Pourtant il subsiste des défauts. Queen a créé le clip, créant par la même occasion MTV (ce sera à peine évoqué), après 1985, on ne sait rien, sauf la mort du chanteur. Le rideau de fer que le groupe fut le premier à franchir, la participation à des nombreuses OST (dont celle de "Highlander"), mais aussi le duo avec Montserrat Caballé, l'élaboration de "Made in Heaven", lourde de sens, et j'en passe encore. On assiste à 15 ans de vie de Freddie Mercury, et ceci offre de bon moment, mais il en manque. On pourra pardonner une mise en scène merdique, sur le rabibochage d'avec son papa, on pardonnera le fait que la tension au sein du groupe ne se voit absolument pas, May étant un Bisounours, Deacon un Casper, seul Taylor paraît un peu rebelle mais sera toujours rabaissé par Freddie, on ne sent pas une ambiance pesante comme on suppose qu'elle le fut.

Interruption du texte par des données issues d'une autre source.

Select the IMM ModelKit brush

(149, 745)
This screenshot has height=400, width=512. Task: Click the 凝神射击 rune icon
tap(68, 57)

Bref, si on ressort avec la banane car les 15 dernières minutes sont incroyables avec ce son, ces chansons, cette présence, argh, j'en perds mes mots, on se rappelle assez vite que nous venons d'assister à un gâchis. Réalisé avec les pieds, scénarisé avec le cul, on pourra regretter le fait que ce soit centré que sur Freddie Mercury, tant l'histoire du groupe est passionnante. Mais imaginons, ok, on ne s'attarde que sur Freddie. Pourquoi oublier ses 6 dernières années ? Pourquoi ne pas expliquer les raisons le poussant à assister aux concerts des Smile ? Pourquoi ne pas faire une scène clé sur son changement de look au début des années 80 ? Pourquoi avoir la mémoire si sélective sur des détails merdiques alors que son côté créatif est certes évoqué, mais pas aussi poussé qu'on le souhaiterait. Pourquoi ? Voilà la question. Non. Comment ? Comment arriver avec un tel matériau de départ, une telle bande son, un cast absolument magnifique (Rami Malek, Ben Hardy, Joseph Mazzello, Gwilym Lee, Lucy Boyton), comment arriver à se viander comme ça ? Comment ? Tout simplement en engageant un réalisateur de merde, qui fait de la merde avec un scénario de merde qui oublie trop de chose pour rendre l'hommage que Freddie Mercury méritait. Ce n'est pourtant pas consensuel, mais il y a trop de comédie, trop de sous entendus (d'un peu mieux le film ne montrait pas de baiser homosexuel), et surtout trop de manque pour en faire un grand film. Le film est raté, pourtant sauvé par son cast et sa bande son qui arrivent, un court instant, à faire oublier la merde devant laquelle nous sommes. Le dernier quart d'heure vaut la place. Surtout que le film passe super vite en fait (surtout quand on attend les années 85 à 91 en vérité). Dommage, mais ce film est sabordé par son réalisateur et un scénario haché. D'où le paradoxe, j'ai adoré les nombreuses chansons, la qualité du son, les actrices et acteurs, les 15 dernières minutes. Mais j'ai vomis les absences très nombreuses du scénario et la réalisation à chier. Comment peut-on passer rapidement sur le fait que Queen a créé le vidéoclip ? Et ceci n'est qu'une infime partie de ce qui est oublié ici. Du coup paradoxe. Un mauvais film mais un son exceptionnel. Je me répète, mais je ne sais pas si je dois vous le conseiller ou non, vous allez passer par toutes les émotions.... j'ai aimé et détesté à la fois. Oui, c'est possible.